| Document extract |
BiasDetector (Chapter 25)

Automated tool for detecting and reporting bias in ML model predictions across protected attributes, integrating Fairlearn metrics with custom visualization and reporting.

class BiasDetector:
    """Detect and report bias in ML model predictions.

    Parameters
    ----------
    sensitive_features : list[str]
        Names of protected attribute columns (e.g., ['gender', 'race', 'age_group']).
    reference_groups : dict[str, str], optional
        Mapping of feature name to the reference group for ratio calculations.
        E.g., {'gender': 'Male', 'race': 'White'}.
    fairness_threshold : float
        Threshold for the four-fifths rule (default 0.8).
    """

    def __init__(self, sensitive_features: list[str],
                 reference_groups: dict[str, str] | None = None,
                 fairness_threshold: float = 0.8) -> None:
        self.sensitive_features = sensitive_features
        self.reference_groups = reference_groups or {}
        self.fairness_threshold = fairness_threshold
        self.audit_results = {}

    def audit(self, y_true: pd.Series, y_pred: pd.Series,
              sensitive_data: pd.DataFrame) -> dict:
        """Run a comprehensive bias audit across all sensitive features.

        Parameters
        ----------
        y_true : pd.Series
            Ground truth labels.

| Supplied material |
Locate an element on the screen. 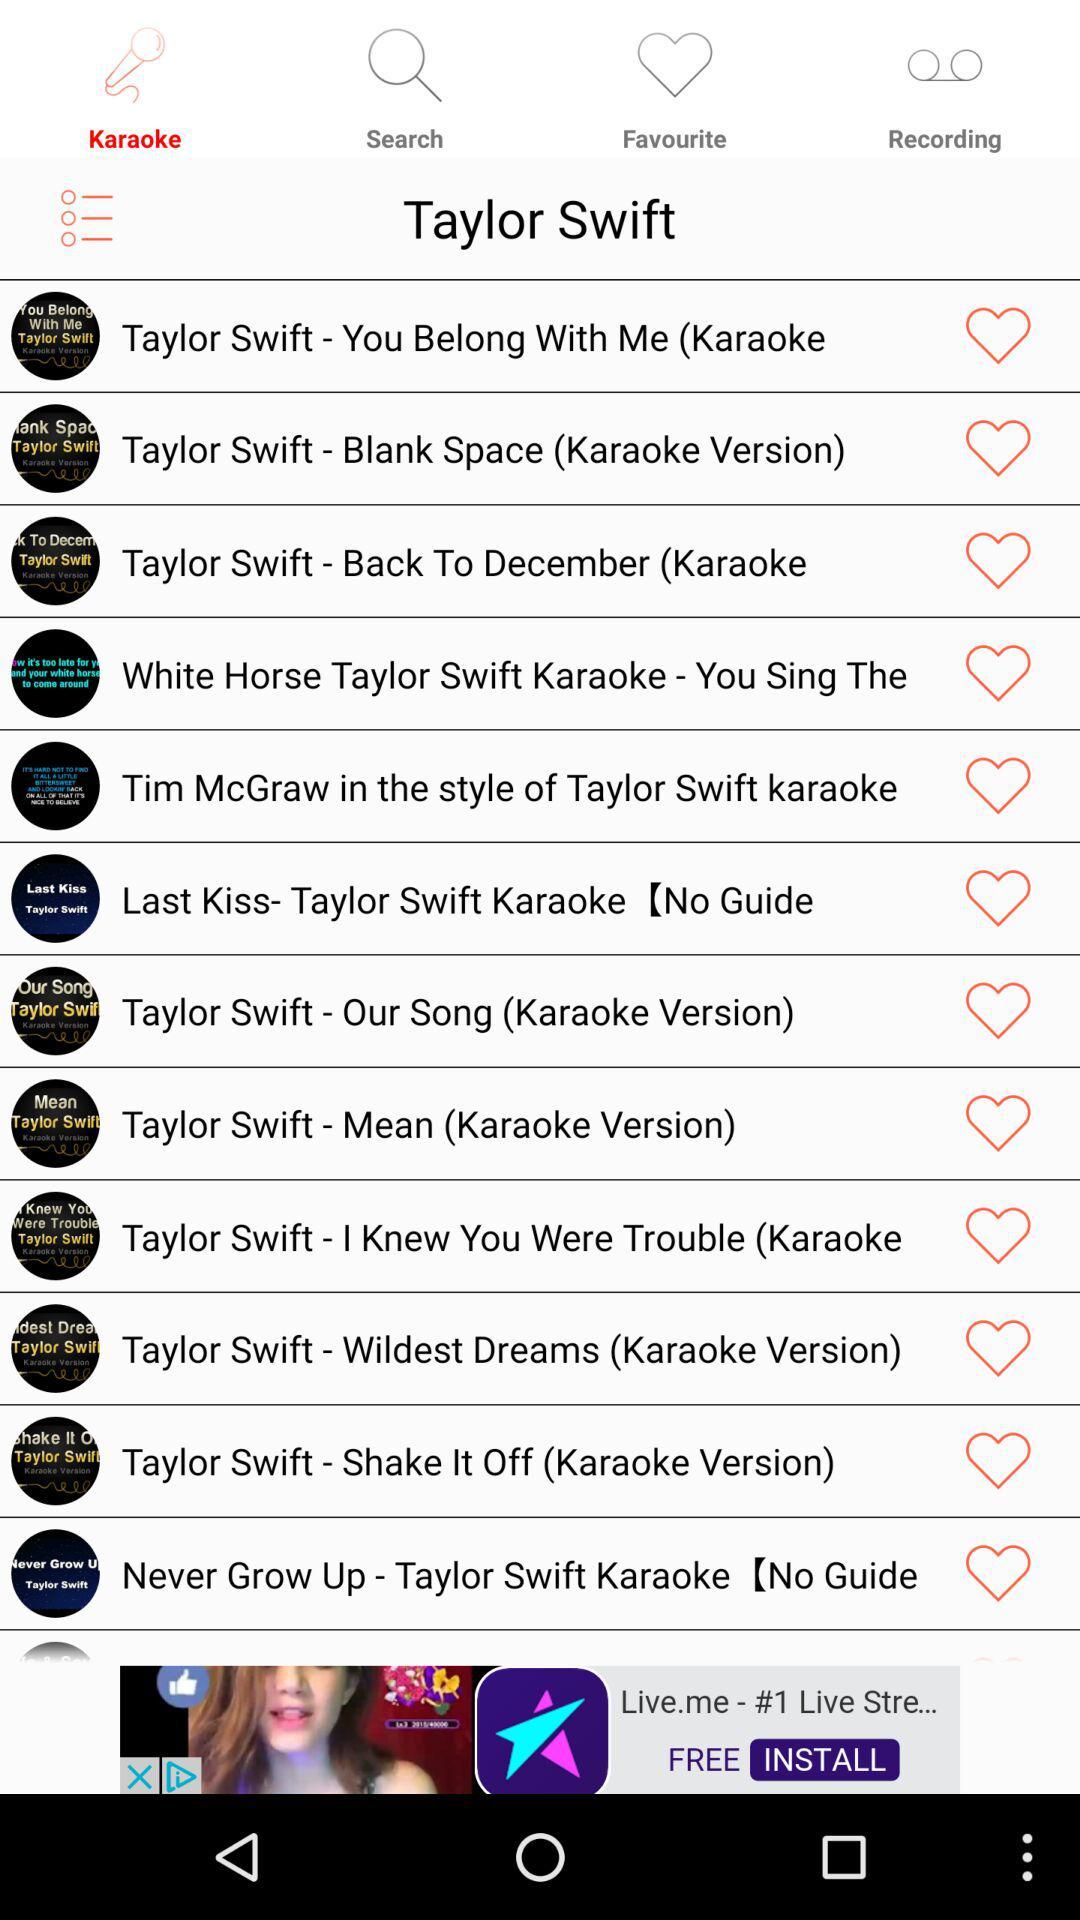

| Task list |
1. From the BiasDetector excerpt, repeat the passage starting with "BiasDetector (Chapter 25)" and going on through "['gender', 'race', 'age_group']).".
2. In the BiasDetector excerpt, which library's metrics does the tool integrate?
3. Summarize the BiasDetector excerpt in two sentences.

| Results for each task |
1.
BiasDetector (Chapter 25)

Automated tool for detecting and reporting bias in ML model predictions across protected attributes, integrating Fairlearn metrics with custom visualization and reporting.

class BiasDetector:
    """Detect and report bias in ML model predictions.

    Parameters
    ----------
    sensitive_features : list[str]
        Names of protected attribute columns (e.g., ['gender', 'race', 'age_group']).

2. Fairlearn.

3. BiasDetector is an automated tool that detects and reports bias in ML model predictions across protected attributes by combining Fairlearn metrics with custom visualization and reporting. It is configured with the names of sensitive feature columns, optional reference groups for ratio calculations, and a threshold for the four-fifths rule that defaults to 0.8, and its audit method runs a comprehensive bias audit across all sensitive features.